Submitted to: Journal of Food Engineering
Publication Type: Peer Reviewed Journal
Publication Acceptance Date: 1/31/2013
Publication Date: 2/8/2013
Citation: Lefcourt, A.M., Wiederoder, M., Kim, M.S., Lo, Y., Liu, N. 2013. Development of a portable hyperspectral imaging system for monitoring the efficacy of sanitation procedures in food processing facilities. Journal of Food Engineering. 117(1):59-66. Interpretive Summary: Cleaning and sanitation is one of the most important measures for reducing the risk of foodborne illness. Currently, the primary means of judging the effectiveness of these measures is visual inspection. Unfortunately, visual inspection has been found to be inadequate, e.g., spot checks of visually-clean surfaces using more sensitive laboratory tests indicate that the surfaces are often still contaminated. To address the need for a better contamination detection method that can provide real-time feedback to users, a portable imagining system was developed. The system incorporates a violet illumination source that can induce fluorescence responses from organic materials, and a tunable optical filter that allows imaging at a selected wavelength, i.e., color. The ability to image fluorescent responses at a particular wavelength has previously been demonstrated to be a sensitive method for detecting different organic materials. This device will allow tests to be conducted in commercial food processing facilities. The goal of these tests is to determine the operating parameters that should be incorporated in a commercial, user-friendly, imaging system. This device will be of interest to scientists, regulators, and commercial entities concerned about food safety.
Technical Abstract: Cleaning and sanitation in food processing facilities is a critical step in reducing the risk of transfer of pathogenic organisms to food consumed by the public.

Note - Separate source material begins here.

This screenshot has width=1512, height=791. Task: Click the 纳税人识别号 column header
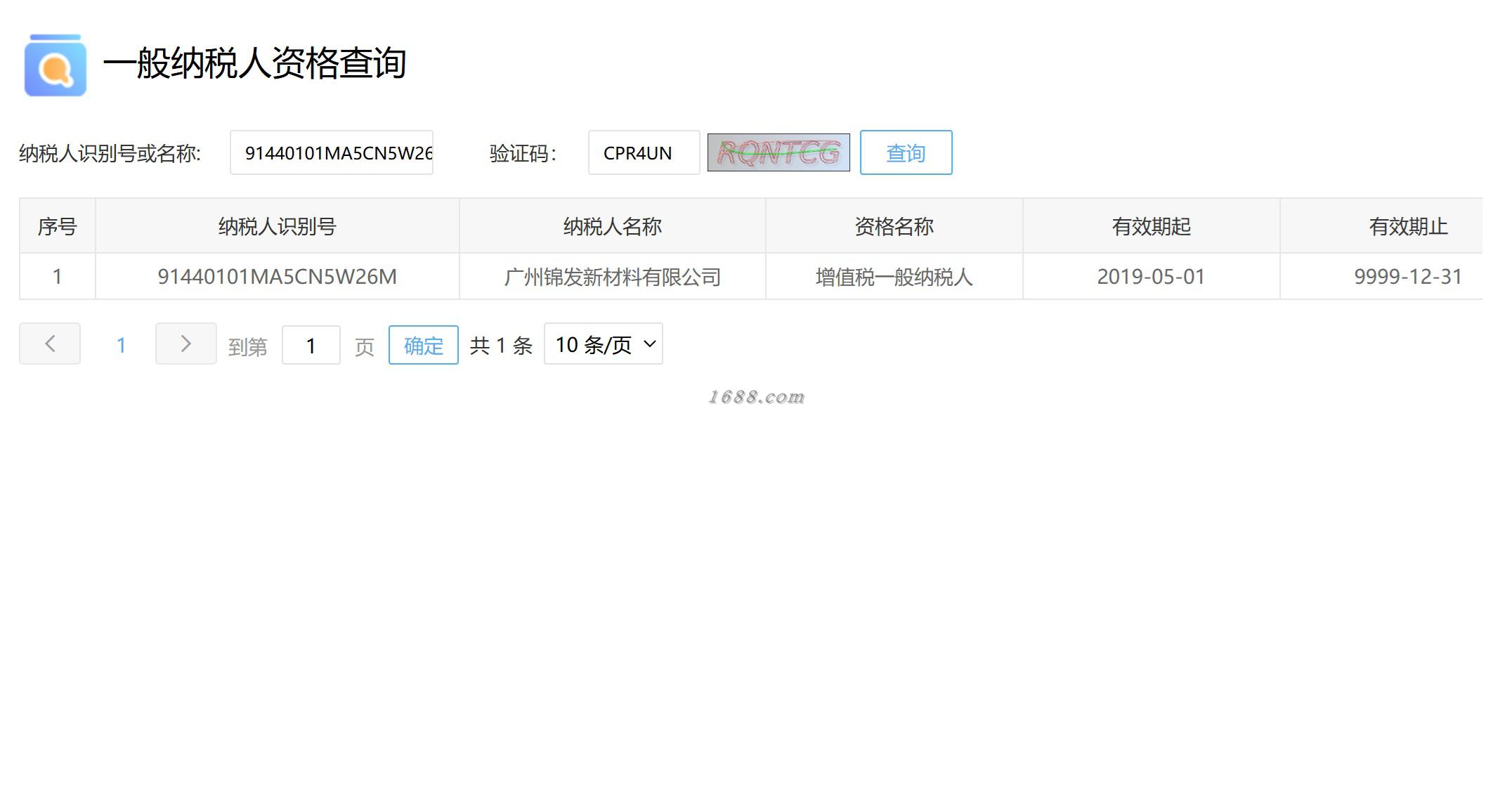coord(277,226)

Current methods to check the effectiveness of sanitation procedures rely on visual observation and sub-sampling tests such as ATP bioluminescence assays and culturing methods. To augment existing verification methods, a hand-held VIS hyperspectral imaging device was developed. The device is capable of acquiring reflectance images using ambient lighting, and fluorescence responses to supplemental violet (405 nm) excitation. To enhance the ability of detecting relatively low intensity fluorescence responses in the presence of ambient lighting, the device includes the ability to set and display camera gain by wavelength. This ability allows identification of response regions where ambient illumination intensity is low, commonly around 475, 520, and 675 nm. A principle goal is to acquire data to support development of a commercially-viable, hand-held, imaging system.